Until now no prospective study has evaluated the impact of the EC screening on the survival of LS or HNPCC patients and the efficiency of screening for EC that generally presents with symptoms at an early stage is not clear. However, given the high risk of EC in female LS patients, according to the revised guidelines for the clinical management of LS, transvaginal ultrasound and aspiration biopsy (starting from the age of 35-40 years) should be offered as an appropriate risk reducing strategy [11]. Recently a retrospective study was published on the impact of gynecological screening in 174 MSH2 female carriers [42]. Nine of 54 women in the screened group (TVUS + endometrial sampling/5 years) developed EC, with no deaths due to this malignancy. Twenty of 54 matched women (taking into account age at entry into screening program) in the non-screened group developed EC, which resulted in 3 deaths. In total, 44 ECs among 120 unscreened women occurred, leading to 11 deaths [42]. The authors argued that risk-reducing hysterectomy and bilateral salpingo-oophorectomy after childbearing is complete is the most effective risk reduction strategy.

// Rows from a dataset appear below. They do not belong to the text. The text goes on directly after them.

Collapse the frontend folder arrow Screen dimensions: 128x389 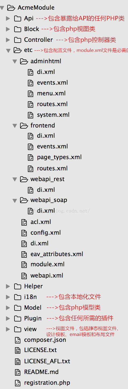click(14, 125)
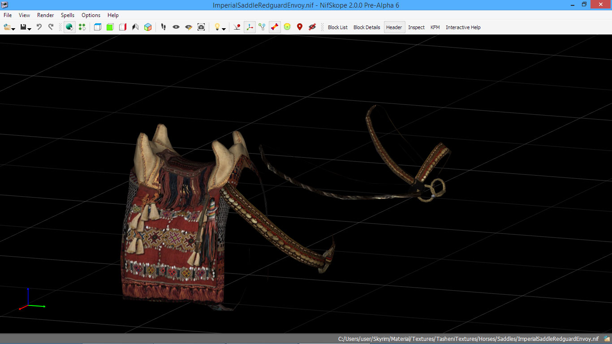Take a viewport screenshot with camera icon
The height and width of the screenshot is (344, 612).
[201, 27]
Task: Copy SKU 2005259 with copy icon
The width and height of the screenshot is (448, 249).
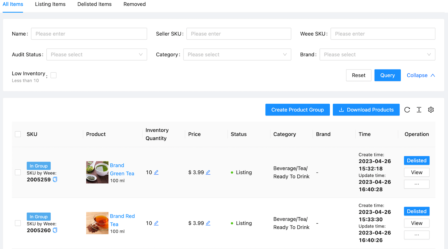Action: pos(55,179)
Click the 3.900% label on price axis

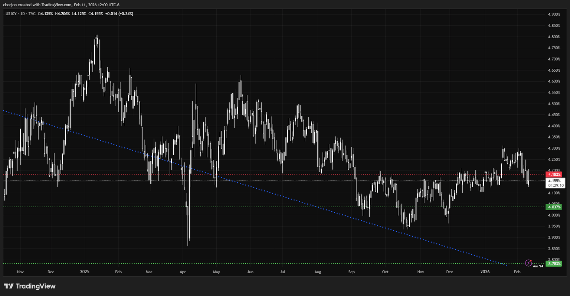click(x=554, y=237)
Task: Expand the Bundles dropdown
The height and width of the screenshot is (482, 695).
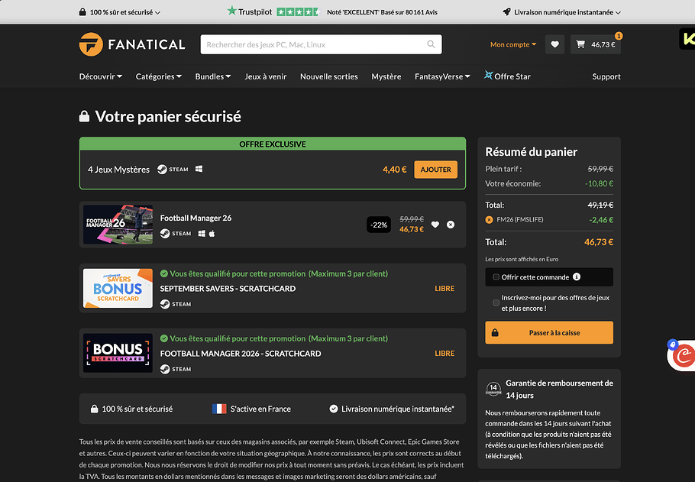Action: [x=213, y=76]
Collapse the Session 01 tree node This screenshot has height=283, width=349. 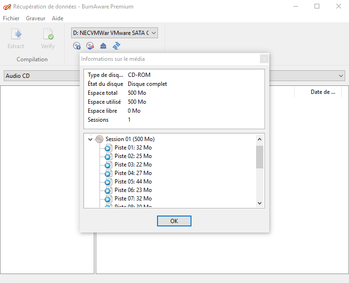pyautogui.click(x=90, y=139)
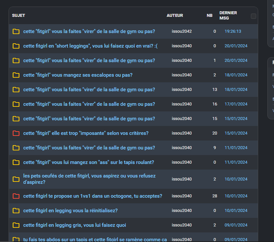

Modeling studies have shown that prophylactic hysterectomy and bilateral salpingo-oophorectomy can increase life expectancy and can also be a cost-effective strategy [44]-[46]. Total hysterectomy was shown to significantly reduce the risk of EC in women with Lynch syndrome [43]. However, given better outcomes than those observed for OC, the screening efficiency in detecting EC and high survival rates for this cancer [60] it remains unclear whether surgical prevention of EC in MMR carriers would significantly impact on morbidity and mortality.

In conclusion, our present knowledge on Lynch syndrome indicates that special prevention and treatment options should be applied to patients with LS. Due to the increased risk of OC, conflicting data regarding the prognosis of this disease in HNPCC and lack of any benefit from gynecological screening, it is recommended that prophylactic oophorectomy for female carriers of MMR mutations after 35 year of age should be considered as a risk reducing option. Annual transvaginal ultrasound (TVUS) supported by CA125 or HE4 marker might be considered as an option of the follow-up after prophylactic surgery in these women.

Due to the high risk of EC it is reasonable to offer, after the age of 35 years, annual clinical gynecologic examinations with transvaginal ultrasound (TVUS) supported by routine aspiration sampling of the endometrium to women from either LS or HNPCC families. Another option that could be taken into consideration for women preferring surgical prevention as a risk reducing alternative is total hysterectomy (with bilateral salpingo-oophorectomy) for carriers after childbearing is complete.